* Try it: Your answer needs to include each line of the records in which the string "Given" can be found.

[Start of section]

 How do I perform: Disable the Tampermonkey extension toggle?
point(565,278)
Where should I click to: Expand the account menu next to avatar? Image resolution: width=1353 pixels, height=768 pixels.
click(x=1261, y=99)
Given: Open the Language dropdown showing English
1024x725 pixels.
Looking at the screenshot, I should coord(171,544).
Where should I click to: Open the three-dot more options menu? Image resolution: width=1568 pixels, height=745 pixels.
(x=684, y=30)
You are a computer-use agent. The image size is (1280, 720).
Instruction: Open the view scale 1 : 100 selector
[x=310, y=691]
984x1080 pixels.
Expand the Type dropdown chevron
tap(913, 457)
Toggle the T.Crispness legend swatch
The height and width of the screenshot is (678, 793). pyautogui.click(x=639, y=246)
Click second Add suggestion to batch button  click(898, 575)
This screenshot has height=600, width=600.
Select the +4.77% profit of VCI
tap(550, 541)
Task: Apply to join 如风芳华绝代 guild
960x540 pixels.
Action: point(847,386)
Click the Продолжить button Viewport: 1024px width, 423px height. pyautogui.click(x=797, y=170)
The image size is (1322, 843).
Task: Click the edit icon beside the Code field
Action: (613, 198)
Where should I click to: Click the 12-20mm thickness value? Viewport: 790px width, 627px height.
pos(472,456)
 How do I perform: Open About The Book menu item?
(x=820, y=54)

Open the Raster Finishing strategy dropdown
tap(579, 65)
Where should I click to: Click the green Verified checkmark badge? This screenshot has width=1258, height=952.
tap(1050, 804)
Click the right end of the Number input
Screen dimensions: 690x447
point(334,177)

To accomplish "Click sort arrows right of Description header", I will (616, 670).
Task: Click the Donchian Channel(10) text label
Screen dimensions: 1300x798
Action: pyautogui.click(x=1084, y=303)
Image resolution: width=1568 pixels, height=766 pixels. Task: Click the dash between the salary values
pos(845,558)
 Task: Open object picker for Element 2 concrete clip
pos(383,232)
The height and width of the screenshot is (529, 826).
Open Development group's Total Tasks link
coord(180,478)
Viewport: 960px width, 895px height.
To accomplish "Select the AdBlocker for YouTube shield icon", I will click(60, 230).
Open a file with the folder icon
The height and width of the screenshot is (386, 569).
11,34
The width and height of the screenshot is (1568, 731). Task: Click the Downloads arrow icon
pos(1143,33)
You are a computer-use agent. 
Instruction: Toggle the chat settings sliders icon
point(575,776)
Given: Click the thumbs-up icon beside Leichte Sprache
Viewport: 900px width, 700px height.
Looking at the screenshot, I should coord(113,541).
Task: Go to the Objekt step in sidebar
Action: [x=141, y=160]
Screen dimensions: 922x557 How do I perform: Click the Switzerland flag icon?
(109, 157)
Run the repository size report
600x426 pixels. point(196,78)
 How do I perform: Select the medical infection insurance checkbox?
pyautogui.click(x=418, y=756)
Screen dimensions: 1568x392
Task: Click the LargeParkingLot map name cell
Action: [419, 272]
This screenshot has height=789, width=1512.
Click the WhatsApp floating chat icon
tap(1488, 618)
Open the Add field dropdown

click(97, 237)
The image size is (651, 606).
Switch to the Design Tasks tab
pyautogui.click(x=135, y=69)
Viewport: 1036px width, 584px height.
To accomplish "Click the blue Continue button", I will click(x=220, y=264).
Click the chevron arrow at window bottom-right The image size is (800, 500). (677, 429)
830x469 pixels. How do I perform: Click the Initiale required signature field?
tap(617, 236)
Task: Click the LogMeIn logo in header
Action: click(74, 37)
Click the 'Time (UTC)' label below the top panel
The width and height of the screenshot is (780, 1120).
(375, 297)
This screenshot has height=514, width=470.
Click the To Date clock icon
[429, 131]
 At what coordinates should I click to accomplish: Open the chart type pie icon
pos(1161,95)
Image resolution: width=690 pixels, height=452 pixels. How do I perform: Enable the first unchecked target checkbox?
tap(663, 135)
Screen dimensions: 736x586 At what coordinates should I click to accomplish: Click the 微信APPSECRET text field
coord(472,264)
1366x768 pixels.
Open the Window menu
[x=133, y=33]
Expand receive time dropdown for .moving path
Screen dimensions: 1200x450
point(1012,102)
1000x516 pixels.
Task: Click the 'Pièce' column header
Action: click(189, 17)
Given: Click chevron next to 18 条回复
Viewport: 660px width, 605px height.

[End of section]

* Written answer:
Given: Open the Language dropdown showing English
Given: Click the thumbs-up icon beside Leichte Sprache
Given: Click chevron next to 18 条回复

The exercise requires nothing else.